What does exercise have to do with preventing heart disease? A few things. Your heart is a muscle, and like all muscles, it needs exercise to be strong. Regular exercise can encourage better circulation of blood through the heart. It can lower blood pressure and high cholesterol, too.

Exercise also offers two other cardiac benefits – it reduces stress and it can help maintain or regulate your weight.

Reducing stress reduces levels of certain hormones that can be damaging to your vascular (blood vessel) system.

Maintaining a healthy weight can reduce your chance of developing Type 2 Diabetes and can help you control your high blood pressure.

So, there are a lot of good reasons to exercise – but how do I start to exercise?

There are a lot of ways to start moving. First things first, though – check with your doctor and make sure you’re healthy enough to start.

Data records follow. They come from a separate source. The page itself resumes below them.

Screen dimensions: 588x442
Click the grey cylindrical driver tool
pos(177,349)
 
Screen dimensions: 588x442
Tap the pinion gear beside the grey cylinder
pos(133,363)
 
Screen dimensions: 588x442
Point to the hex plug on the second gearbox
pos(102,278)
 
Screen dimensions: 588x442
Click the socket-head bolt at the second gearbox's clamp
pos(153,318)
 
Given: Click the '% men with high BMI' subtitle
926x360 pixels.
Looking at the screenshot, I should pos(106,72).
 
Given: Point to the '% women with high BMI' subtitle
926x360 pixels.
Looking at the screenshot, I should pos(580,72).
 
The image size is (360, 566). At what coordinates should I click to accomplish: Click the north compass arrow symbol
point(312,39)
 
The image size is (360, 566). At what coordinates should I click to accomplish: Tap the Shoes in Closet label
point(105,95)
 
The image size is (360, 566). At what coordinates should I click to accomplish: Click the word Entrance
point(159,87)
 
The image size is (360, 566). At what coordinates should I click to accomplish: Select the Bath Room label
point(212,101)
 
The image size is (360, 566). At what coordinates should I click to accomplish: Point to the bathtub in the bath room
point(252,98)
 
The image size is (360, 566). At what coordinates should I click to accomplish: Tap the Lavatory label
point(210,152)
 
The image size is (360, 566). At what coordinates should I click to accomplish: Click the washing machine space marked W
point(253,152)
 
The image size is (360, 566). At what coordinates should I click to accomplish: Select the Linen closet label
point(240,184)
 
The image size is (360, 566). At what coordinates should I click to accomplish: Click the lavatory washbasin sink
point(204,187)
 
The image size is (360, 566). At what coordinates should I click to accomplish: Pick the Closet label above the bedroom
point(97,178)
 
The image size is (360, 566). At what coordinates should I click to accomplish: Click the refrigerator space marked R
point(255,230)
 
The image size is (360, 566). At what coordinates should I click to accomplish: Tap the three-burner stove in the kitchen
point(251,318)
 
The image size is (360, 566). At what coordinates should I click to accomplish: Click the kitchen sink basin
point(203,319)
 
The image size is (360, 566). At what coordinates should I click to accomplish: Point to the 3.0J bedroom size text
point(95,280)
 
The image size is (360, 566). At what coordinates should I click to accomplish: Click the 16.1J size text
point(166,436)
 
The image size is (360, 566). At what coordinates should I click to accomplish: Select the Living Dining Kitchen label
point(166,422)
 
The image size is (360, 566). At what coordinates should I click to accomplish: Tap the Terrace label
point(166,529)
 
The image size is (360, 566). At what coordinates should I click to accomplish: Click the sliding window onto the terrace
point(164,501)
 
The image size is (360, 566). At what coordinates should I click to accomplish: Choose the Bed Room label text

Do you have to spend a lot of money? Absolutely not. You can increase your activity by changing some of your habits. See if you can walk to some of your errands instead of driving. If you can’t do that, park at the far end of the lot at the grocery store. Go for a bike ride with your kids, walk through a local park. Check around the neighborhood, with your church or service organization or with your friends and see if anyone has a walking group you can join.

(C) Goldstein
The author working hard to improve her cardiac health.

The secret to sticking to an exercise plan is pretty straightforward – find the active thing you love and go! Hike, bike, dance, swim, garden, run through sprinklers – whatever you enjoy is the thing the most likely to get you out of the house. Don’t be afraid to try different things – ask your friends what they do and see if you can work out with them. Check your local Park & Recreation department – many of them offer a variety of programs – and they’re usually reasonable priced. Exercise shouldn’t be a chore – it should simply be a part of your day.